"Aspirar" is een werkwoord.
De fonetische transcriptie van "aspirar" in het Internationaal Fonetisch Alfabet is /as.piˈɾaɾ/.
De vertalingen van "aspirar" in het Nederlands zijn "inademen", "aspireren" of "naspelen".
"Aspirar" betekent letterlijk "inademen" of "verlangen naar", afhankelijk van de context. In medisch jargon kan het ook verwijzen naar het proces van aspireren, zoals het verwijderen van vloeistof of lucht uit het lichaam. Het woord wordt frequent gebruikt in zowel gesproken als geschreven Spaans, maar vooral in informele contexten en gesprekssituaties.
En este ejercicio, necesitamos aspirar profundamente.
(In deze oefening moeten we diep inademen.)
Es importante aspirar el aire fresco en la mañana.
(Het is belangrijk om 's ochtends frisse lucht in te ademen.)
Cuando aspiramos, llenamos nuestros pulmones de oxígeno.
(Wanneer we inademen, vullen we onze longen met zuurstof.)
"Aspirar" wordt ook gebruikt in verschillende idiomatische uitdrukkingen.
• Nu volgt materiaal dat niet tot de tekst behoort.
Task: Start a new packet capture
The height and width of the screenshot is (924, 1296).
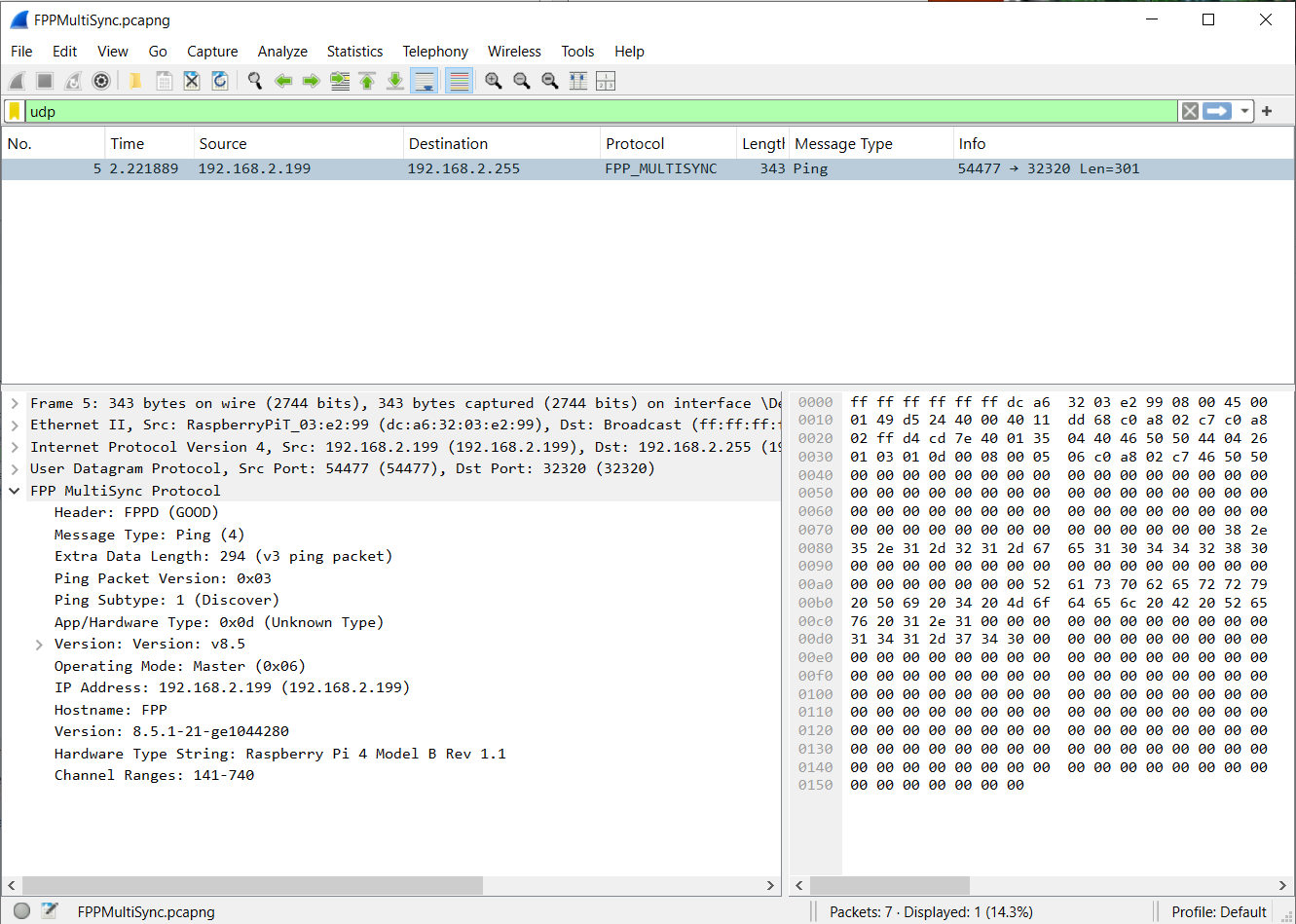Action: pyautogui.click(x=17, y=80)
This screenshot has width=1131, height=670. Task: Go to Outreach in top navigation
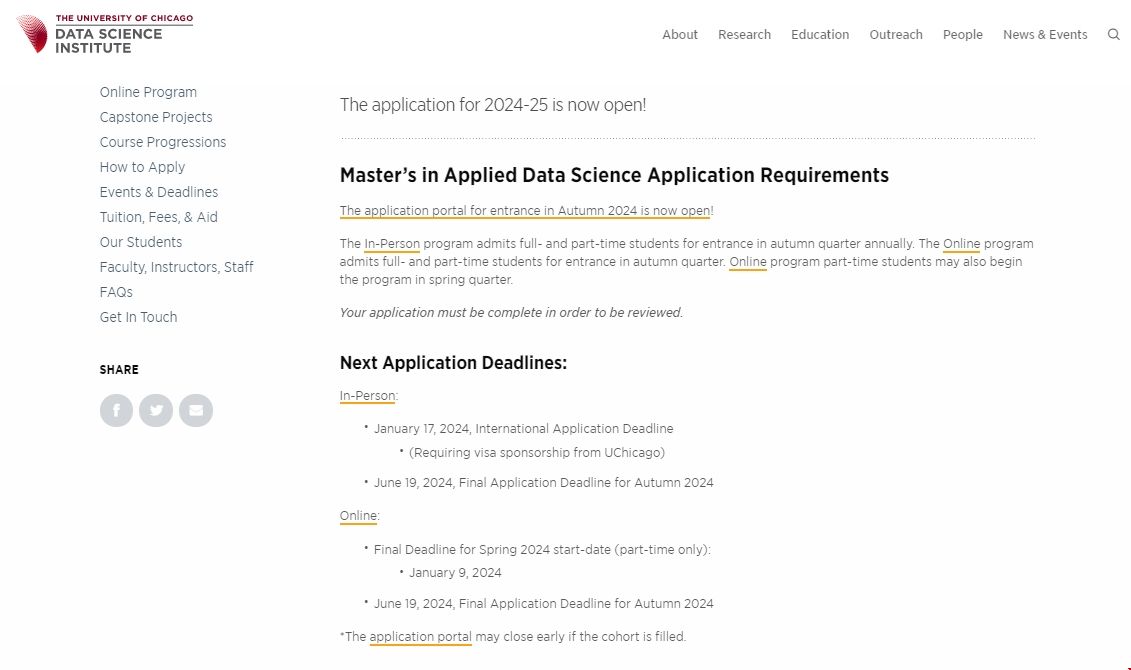point(895,34)
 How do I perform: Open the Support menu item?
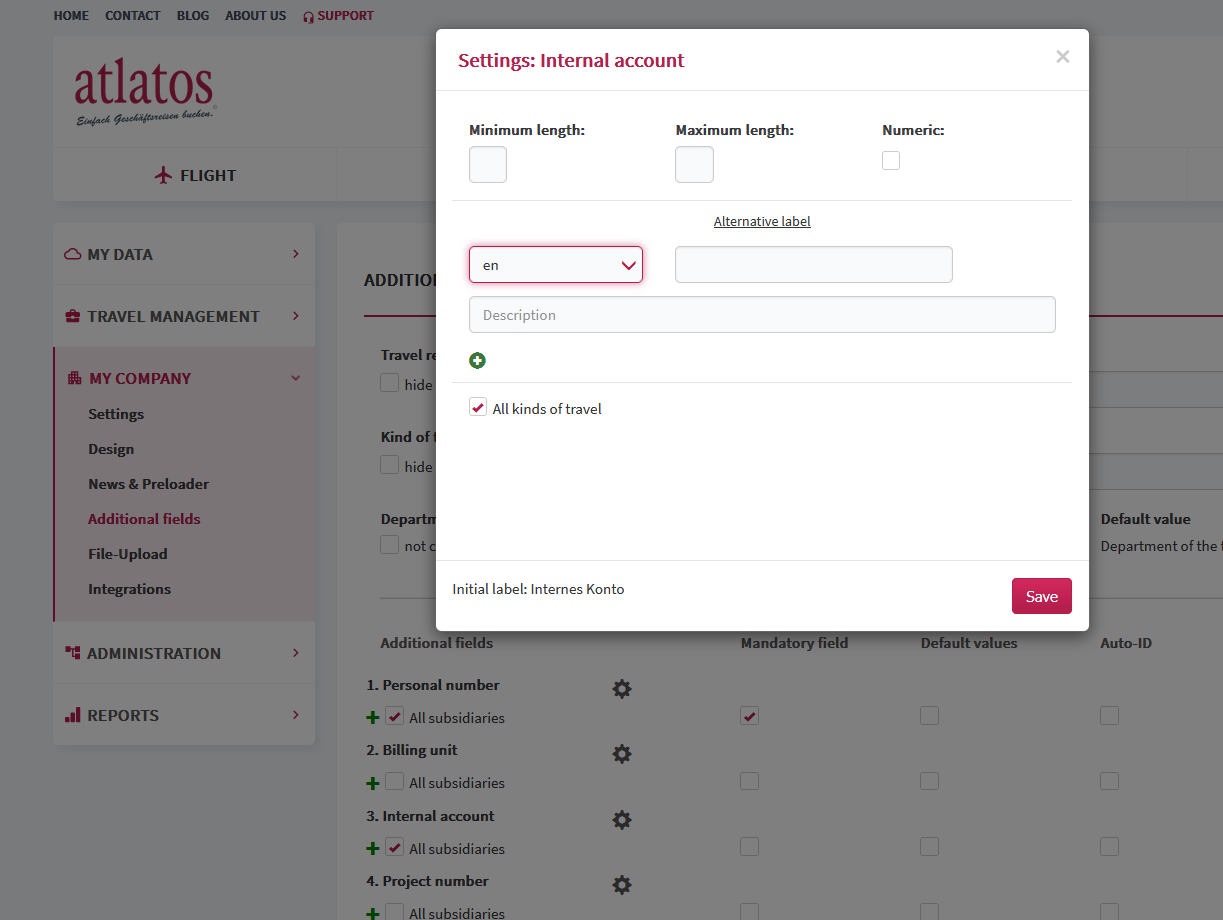[338, 16]
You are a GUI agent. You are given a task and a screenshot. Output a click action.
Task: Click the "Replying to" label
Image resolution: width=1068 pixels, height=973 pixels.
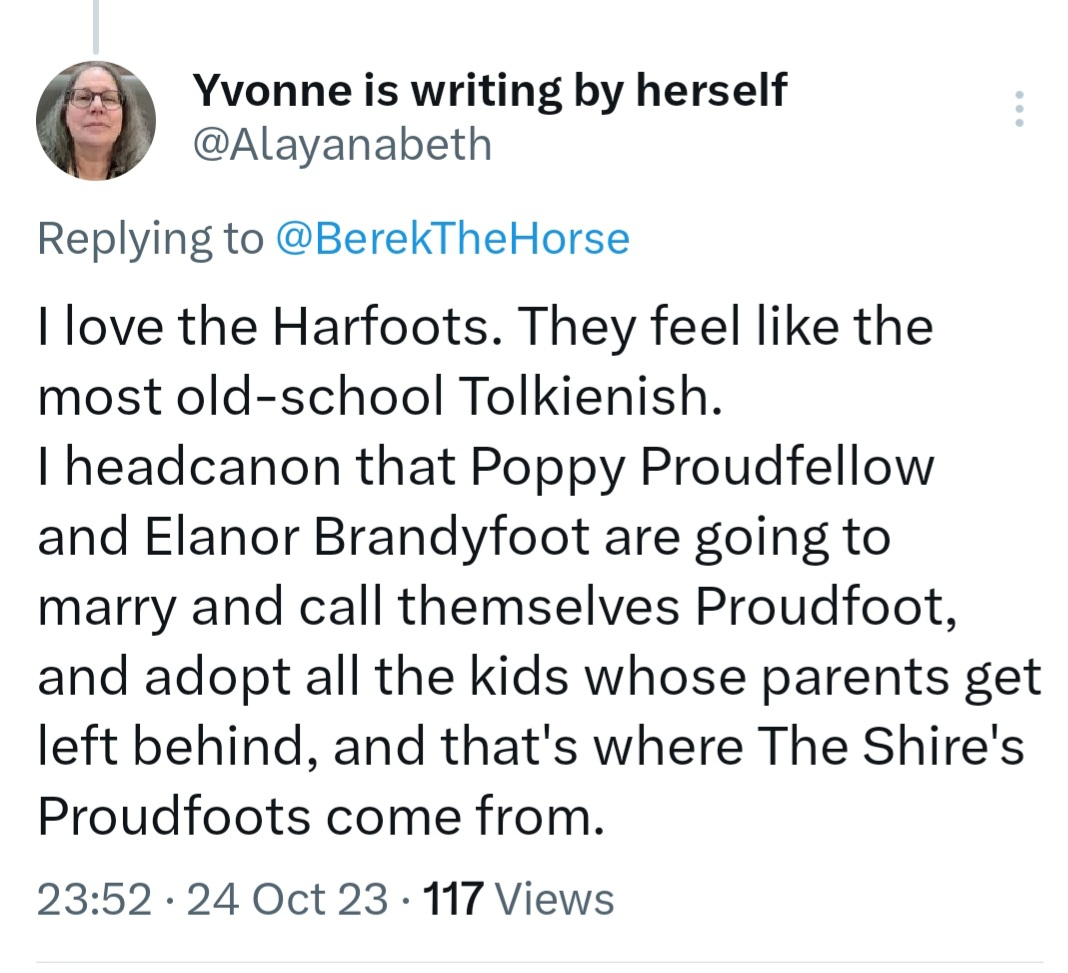(149, 239)
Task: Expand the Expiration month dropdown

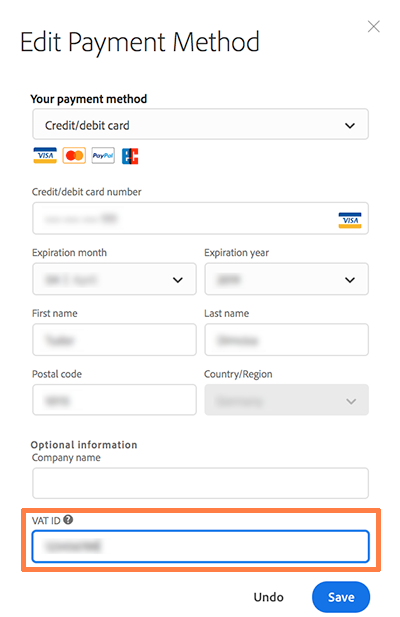Action: [x=114, y=279]
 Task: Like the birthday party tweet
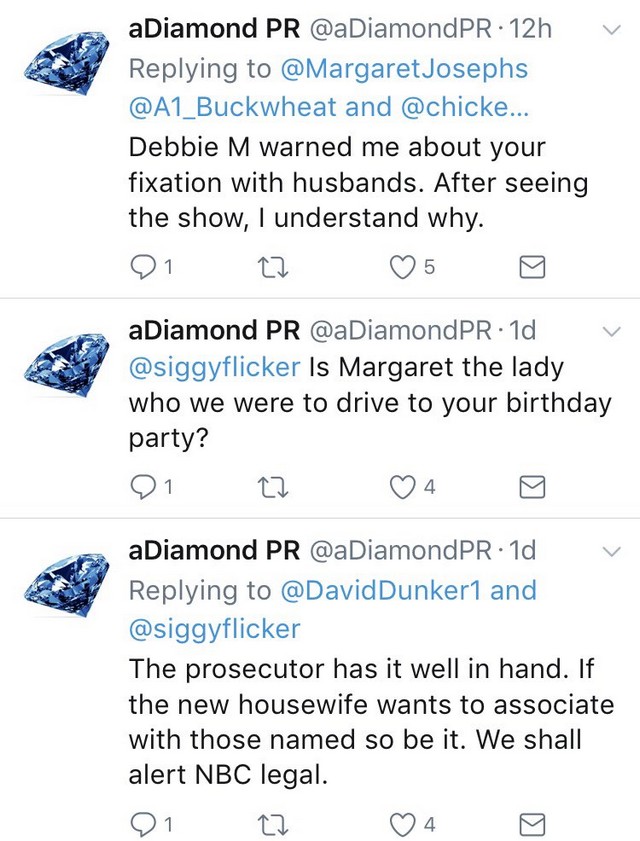tap(401, 487)
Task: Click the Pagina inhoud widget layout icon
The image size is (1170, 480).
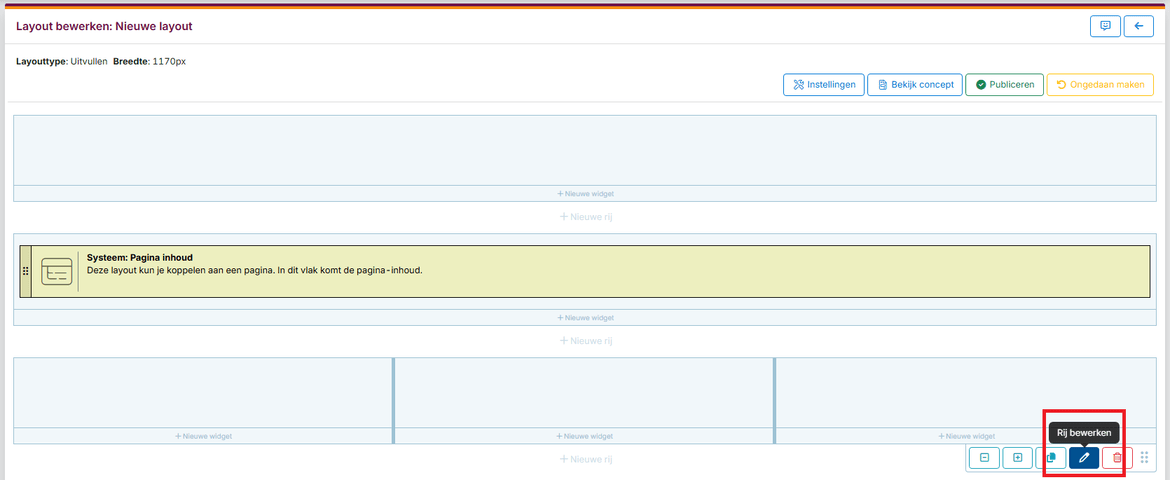Action: point(56,271)
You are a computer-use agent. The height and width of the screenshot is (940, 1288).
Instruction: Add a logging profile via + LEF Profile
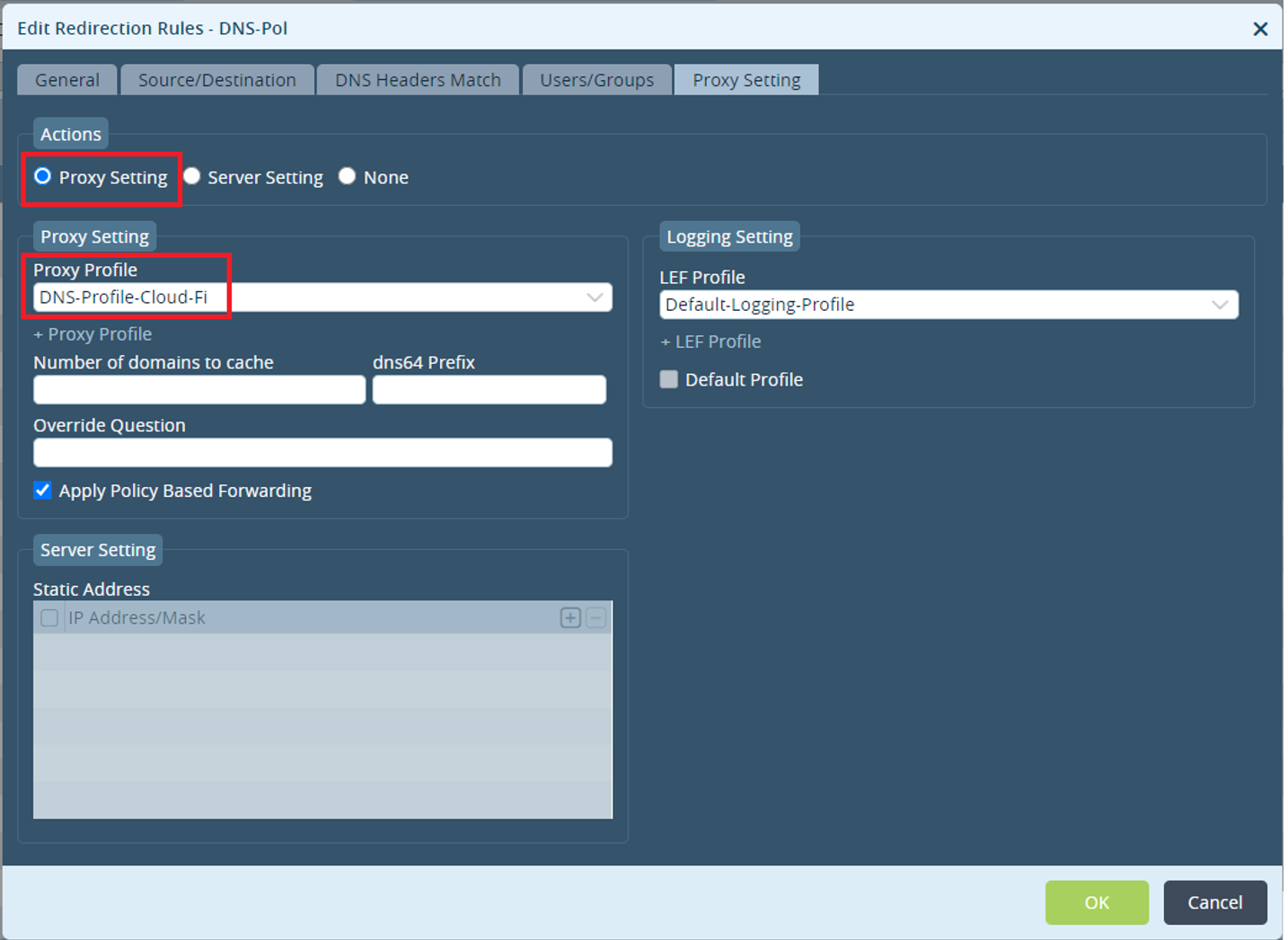[x=710, y=341]
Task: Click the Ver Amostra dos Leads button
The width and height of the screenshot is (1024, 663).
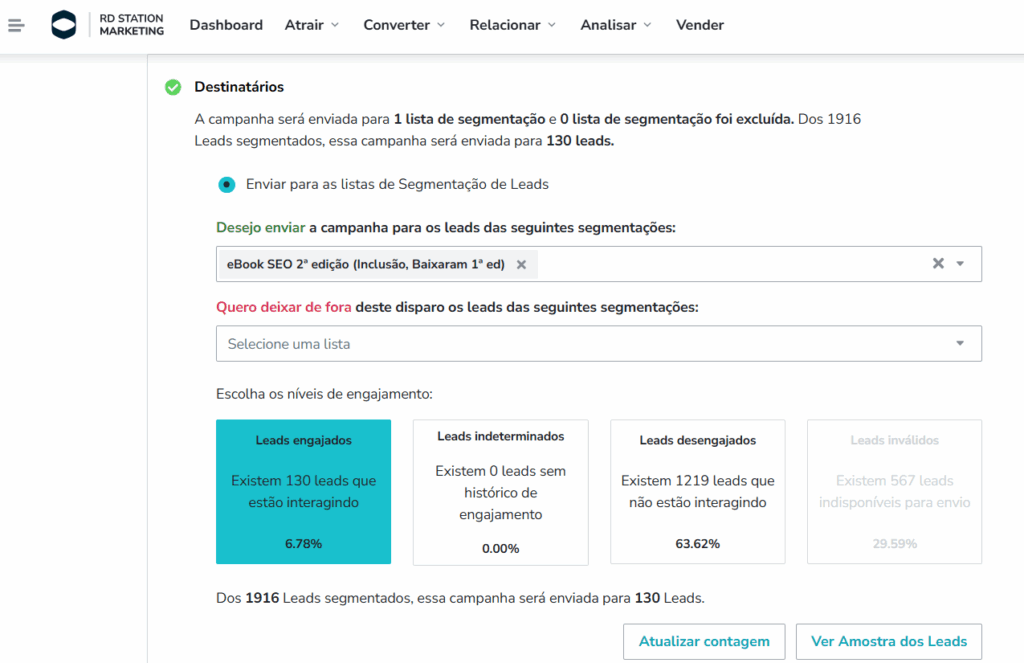Action: 888,642
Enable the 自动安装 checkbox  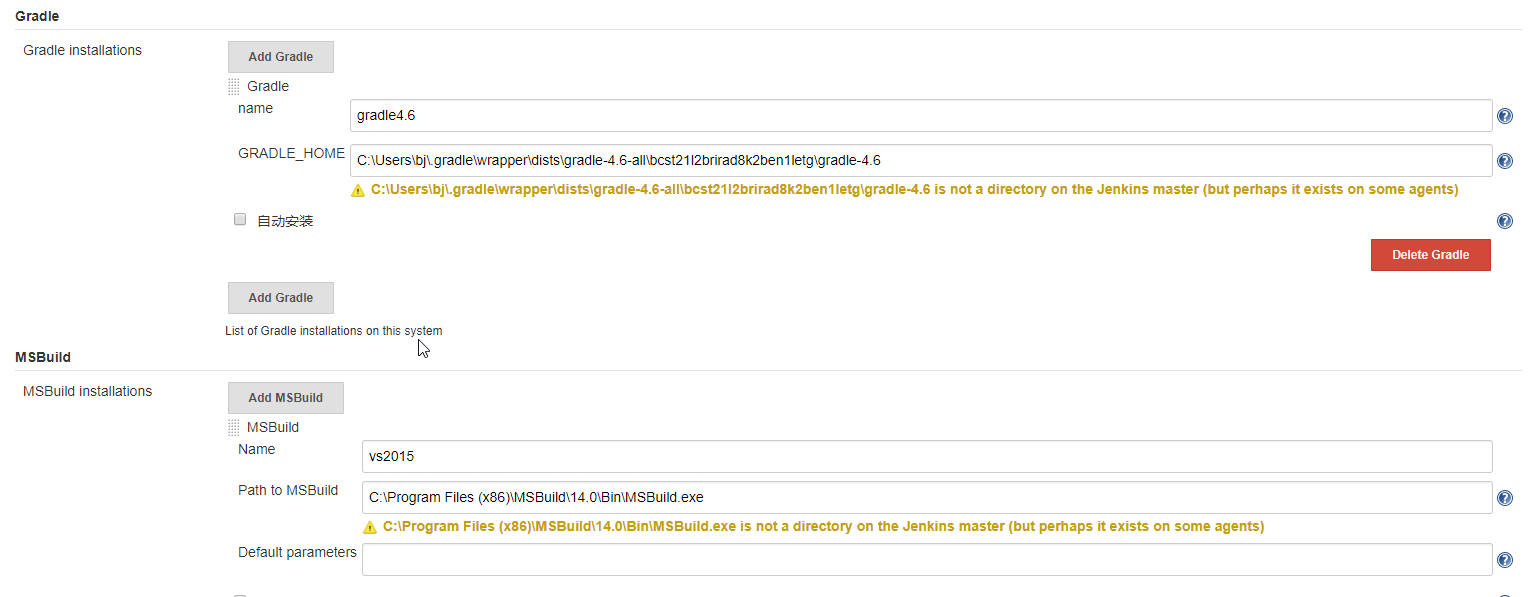tap(240, 220)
Hier zijn enkele voorbeelden:
Aspirar a grandes cosas.
(Verlangen naar grote dingen.)
Aspirar a la victoria.
(Streven naar de overwinning.)
No hay que aspirar a lo imposible.
(Men moet niet verlangen naar het onmogelijke.)
Aspirar a ser mejor.
(Verlangen ernaar beter te worden.)
Aspirar a un puesto de trabajo mejor.
(Verlangen naar een betere baan.)
Aspirar a vivir en paz.
(Verlangen naar een leven in vrede.)
De oorsprong van "aspirar" komt van het Latijnse woord "aspirare", dat betekent "inademen" of "zich uitstrekken naar". De samenstelling van "ad-" (naar) en "spirare" (ademen) benadrukt de actie van inademen of het verlangen naar iets.